### Supplied passage
Meantimes, Onetrack had organised for the construction of the Walls of New Jerusalem to proceed, with a new supply of tradesmen - seeing as Turbo's 457 Visa workers had all been stopped at Perth Airport by Border Force, and promptly returned to Argentina, when it was found all their Visas were dodgy. It was also discovered that all their Mastercards were dodgy, too - but they don't count, when you're trying to enter Australia.

 

And so it came to pass, in the peacefulness of the West, the Rabbis were happy that work was proceeding at a cracking pace on the building of the Walls of New Jerusalem, under Onetrack's excellent managerial skills.

 

Then it was discovered that amongst the few remaining workers of Turbo's company, still working on the Walls, there was not a one, that was a registered card-carrying member of the Temple Builders and New Jerusalem Wall Constructors Union (TB&NJWCU).

### Listed records
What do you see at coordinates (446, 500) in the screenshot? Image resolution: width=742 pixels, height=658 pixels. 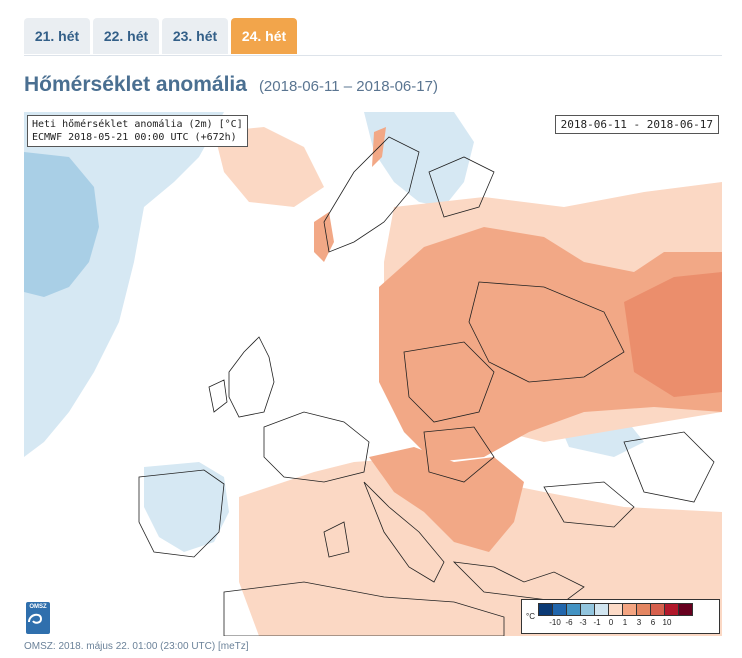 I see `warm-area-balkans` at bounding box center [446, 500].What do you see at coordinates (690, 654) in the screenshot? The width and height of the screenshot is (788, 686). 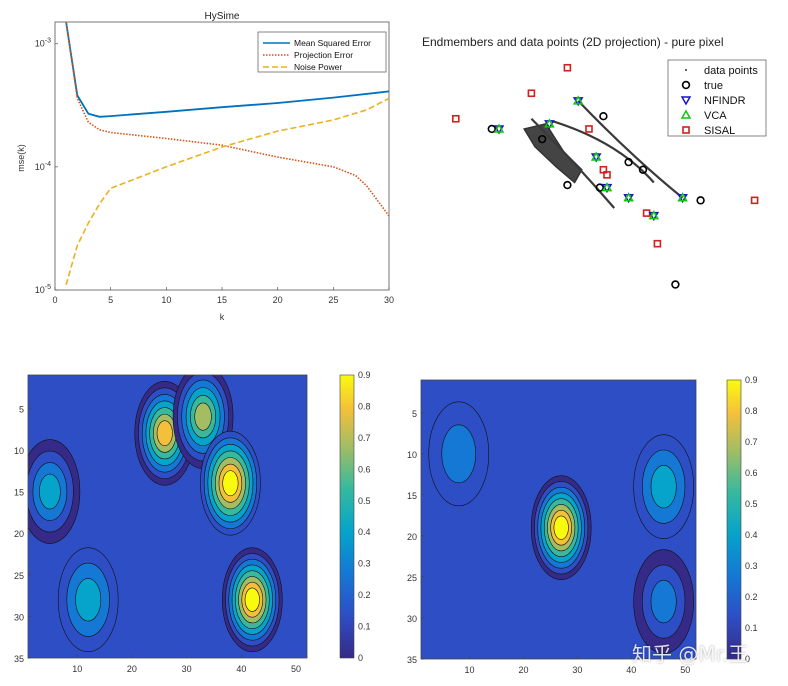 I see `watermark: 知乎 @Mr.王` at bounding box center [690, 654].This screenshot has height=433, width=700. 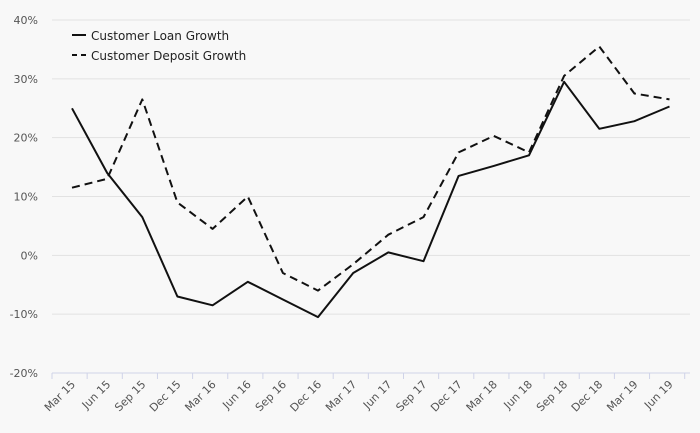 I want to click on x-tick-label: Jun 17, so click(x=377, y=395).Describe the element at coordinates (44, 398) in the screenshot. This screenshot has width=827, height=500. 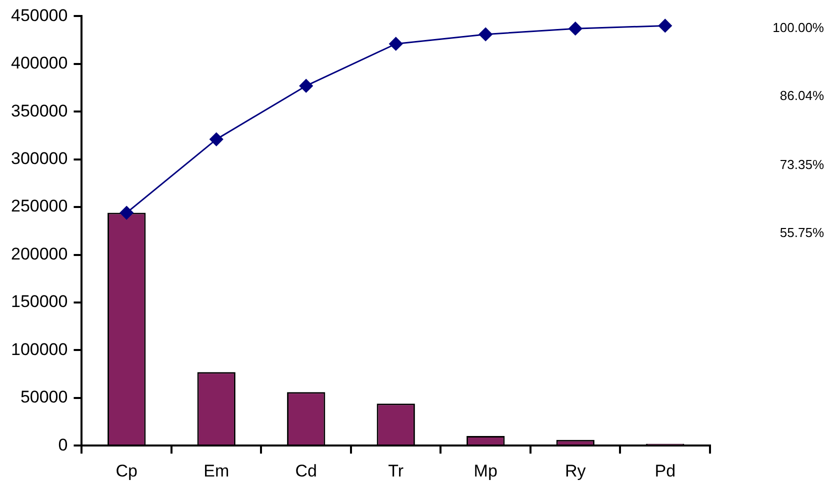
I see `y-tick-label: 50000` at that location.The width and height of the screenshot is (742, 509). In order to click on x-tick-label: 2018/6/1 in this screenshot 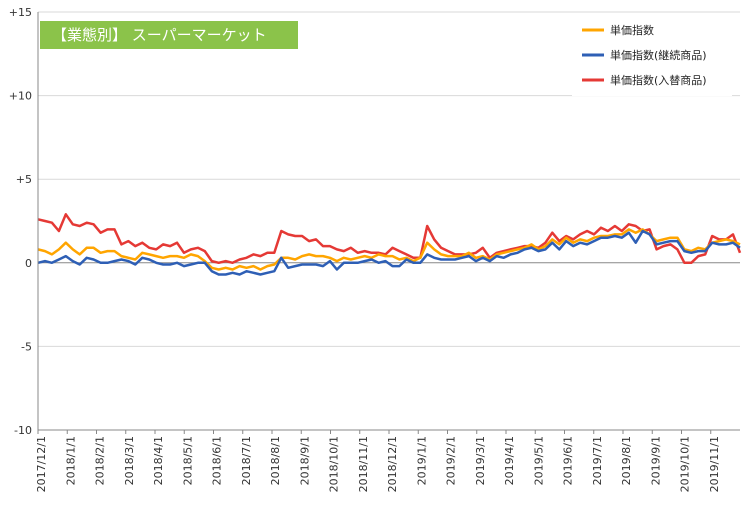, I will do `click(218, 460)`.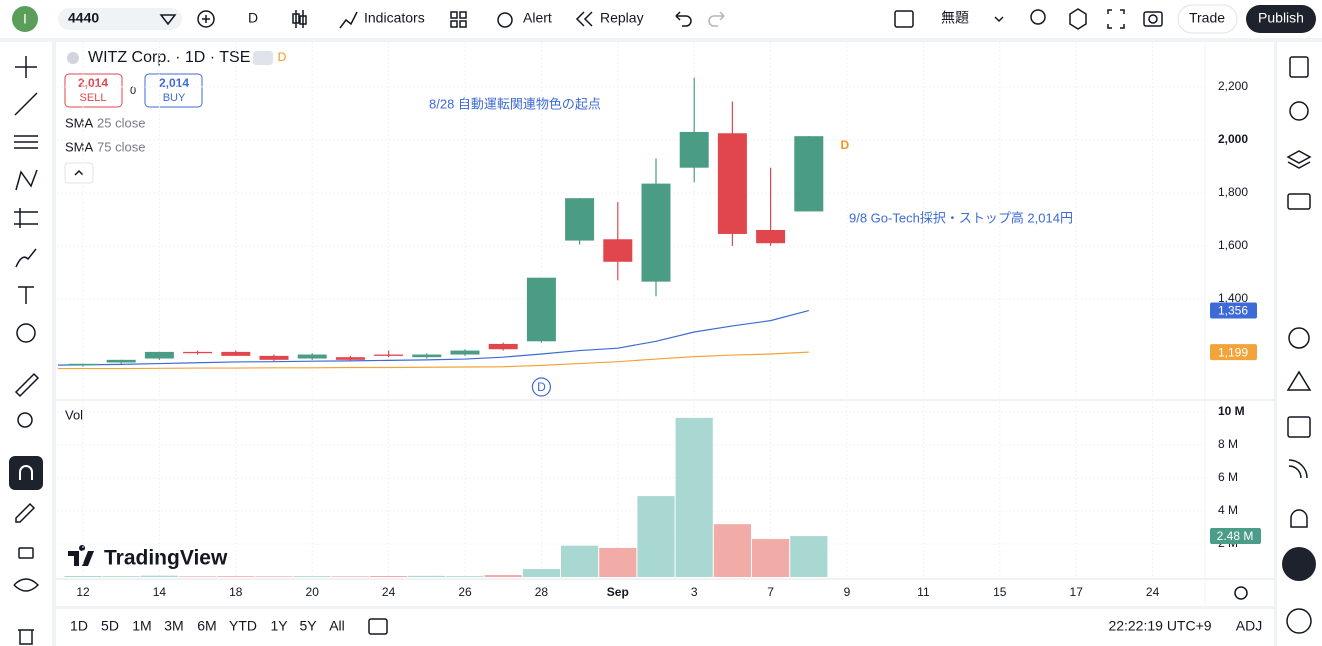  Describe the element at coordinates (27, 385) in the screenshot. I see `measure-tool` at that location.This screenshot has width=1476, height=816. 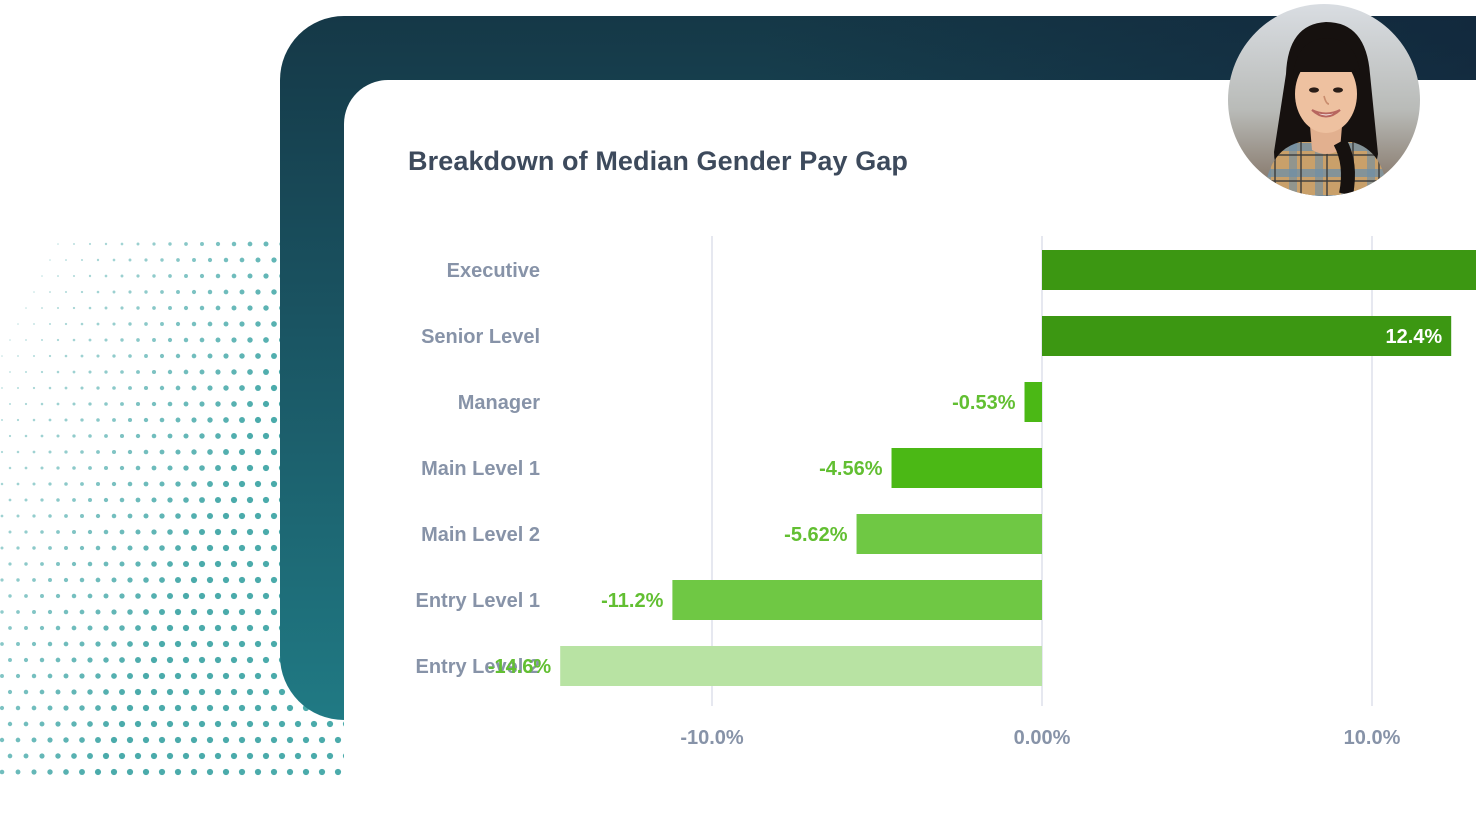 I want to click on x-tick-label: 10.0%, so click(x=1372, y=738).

### Questions on the material
A: Reproduce the New Jerusalem story starting at "Meantimes, Onetrack had" and ending at "Wall Constructors Union (TB&NJWCU).", substituting "the foreman" for "Onetrack".
B: According to the New Jerusalem story, where were Turbo's 457 Visa workers stopped?
The records have nothing to do with the New Jerusalem story.

### Answers to the exercise
A:
Meantimes, the foreman had organised for the construction of the Walls of New Jerusalem to proceed, with a new supply of tradesmen - seeing as Turbo's 457 Visa workers had all been stopped at Perth Airport by Border Force, and promptly returned to Argentina, when it was found all their Visas were dodgy. It was also discovered that all their Mastercards were dodgy, too - but they don't count, when you're trying to enter Australia.

 

And so it came to pass, in the peacefulness of the West, the Rabbis were happy that work was proceeding at a cracking pace on the building of the Walls of New Jerusalem, under the foreman's excellent managerial skills.

 

Then it was discovered that amongst the few remaining workers of Turbo's company, still working on the Walls, there was not a one, that was a registered card-carrying member of the Temple Builders and New Jerusalem Wall Constructors Union (TB&NJWCU).

B: At Perth Airport, by Border Force.